Target position listing
+++
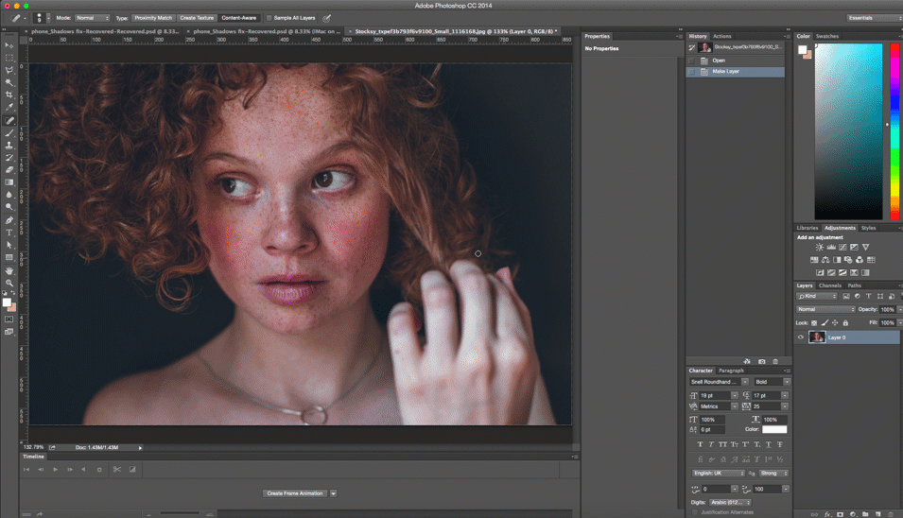Click the scissors split icon in Timeline
This screenshot has width=903, height=518.
pos(117,469)
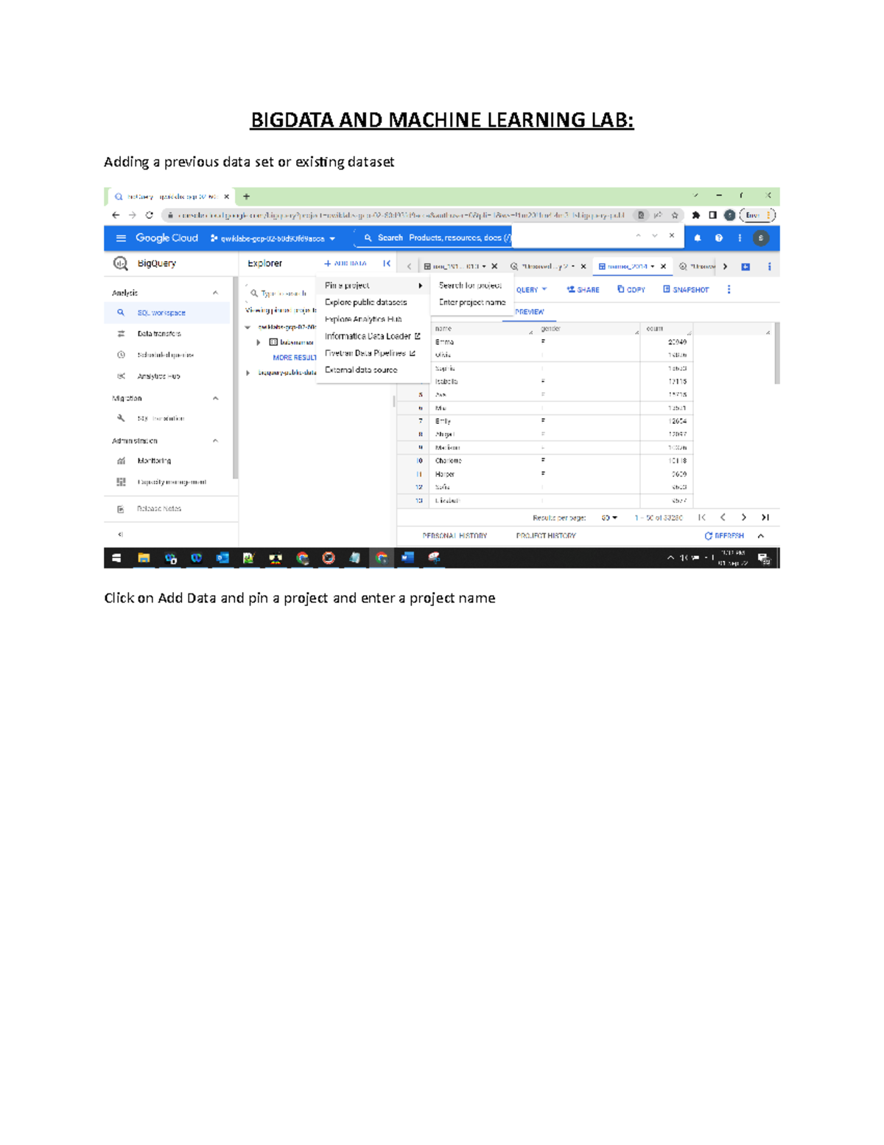Expand the bigquery-public-data project tree

248,372
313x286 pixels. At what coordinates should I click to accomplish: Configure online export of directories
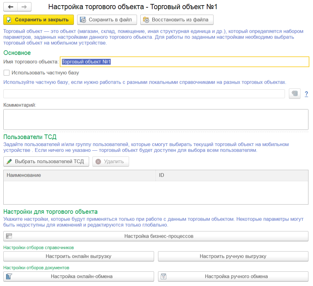(79, 256)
+++
### EXERCISE BRIEF
Copy the listing above word for word, leaving out the pictures.

### WRITTEN REPLY
Click the scissors split icon in Timeline
This screenshot has width=903, height=518.
pos(117,469)
Expand the bigquery-public-data project tree

248,372
313x286 pixels. At what coordinates should I click to accomplish: Configure online export of directories
(79, 256)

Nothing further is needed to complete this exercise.